Last August, I had a feeling. I had a feeling about a boy with blonde hair + blue eyes + a big smile. The kind that crinkles your eyes when it means something. I had a feeling he was somebody important in my life, though I can’t tell you why, except that I could tell, in the span of a few days of messages and texts back and forth, that he was sweet. For the first few weeks, when people asked me about him, I’d say that: He’s like, really, really nice. Really sweet. And that seemed odd, because it felt like the most generic thing to say about a guy – except that it wasn’t generic at all. It was the truest thing. It still is.
When you want to share your life, when you want to open yourself up to the world, it’s freaking scary. I watched ONE DAY, the movie adaptation of the book by David Nicholls, the night before I joined the growing community of online daters.
All because that movie wrecked me. For half an hour, I sat cross-legged in sweatpants atop my pub-height kitchen table, ceiling fan whirling above me, and wrote a blog post. It was a promise to myself that someday, somewhere, I would stop apologizing for the person I wasn’t and start loving the person I actually was. It was a promise to let go of waiting, to turn on my computer, and open my heart to the single men in Maryland + DC + Virginia.

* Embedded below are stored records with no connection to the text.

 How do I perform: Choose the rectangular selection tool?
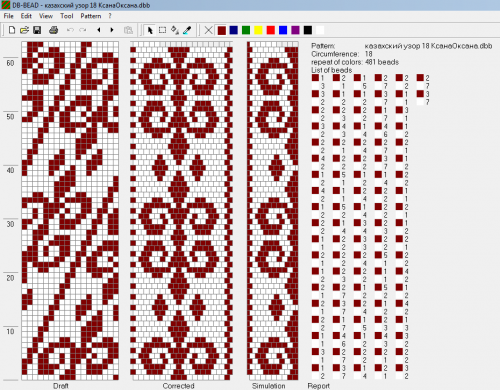tap(162, 30)
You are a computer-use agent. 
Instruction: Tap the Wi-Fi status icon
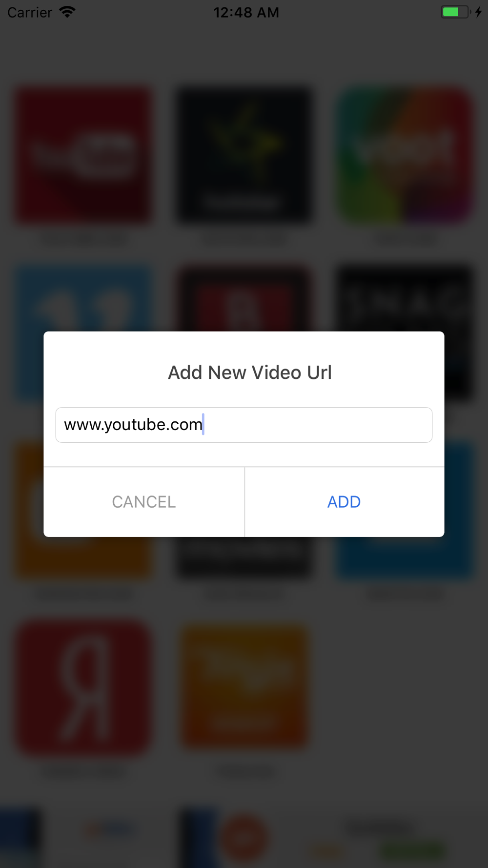click(x=67, y=12)
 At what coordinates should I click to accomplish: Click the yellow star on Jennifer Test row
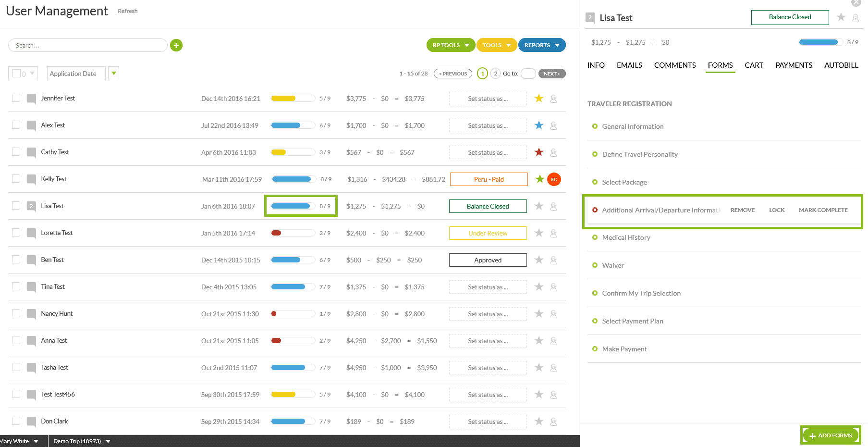(x=539, y=99)
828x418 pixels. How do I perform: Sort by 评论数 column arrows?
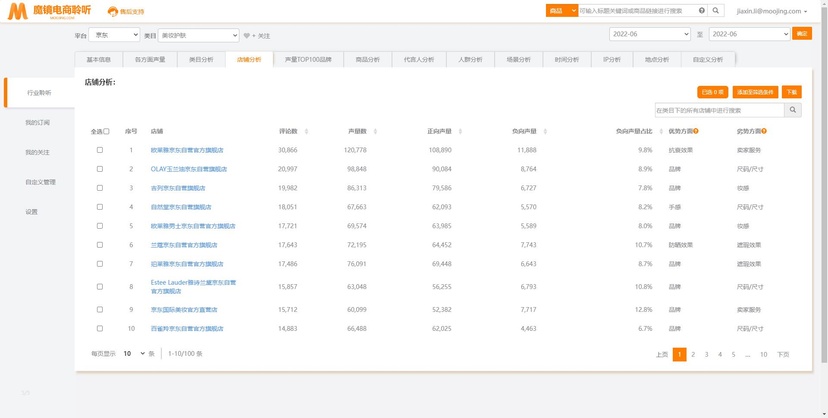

It’s been more than a year, and I’ve stopped waiting to apologize. I’m not sorry I don’t have a romantic Barnes & Noble encounter to share. I’m not sorry the Wegmans Self-Checkout didn’t hold within it my future boyfriend. I’m not sorry the stationery aisle at Target didn’t find me bumping into some beautiful boy who needed help locating a Mother’s Day card.
This jumping, and trusting, and putting-myself-out-there thing was worth so much more. God knows I have friends whose hands I’ve never shook, whose driveways I’ve never backed out of. God knows I was built for connection, just not over red grapes and Italian bread.
My favorite story is from last December, our bodies wrapped in light-up Christmas sweaters, cold drinks in hand. His oldest brother leans over and tells me a line that I think will stick with me forever: “They don’t make ‘em like him anymore.” I nod because it’s true. It’s true and it’s true and if you don’t decide to jump outside your comfort zone and cross into new territory, you don’t get those bone chilling true moments, where you lean back and realize this life has been good to you, but only because you let it. Only because you opened up and let it pull you forward.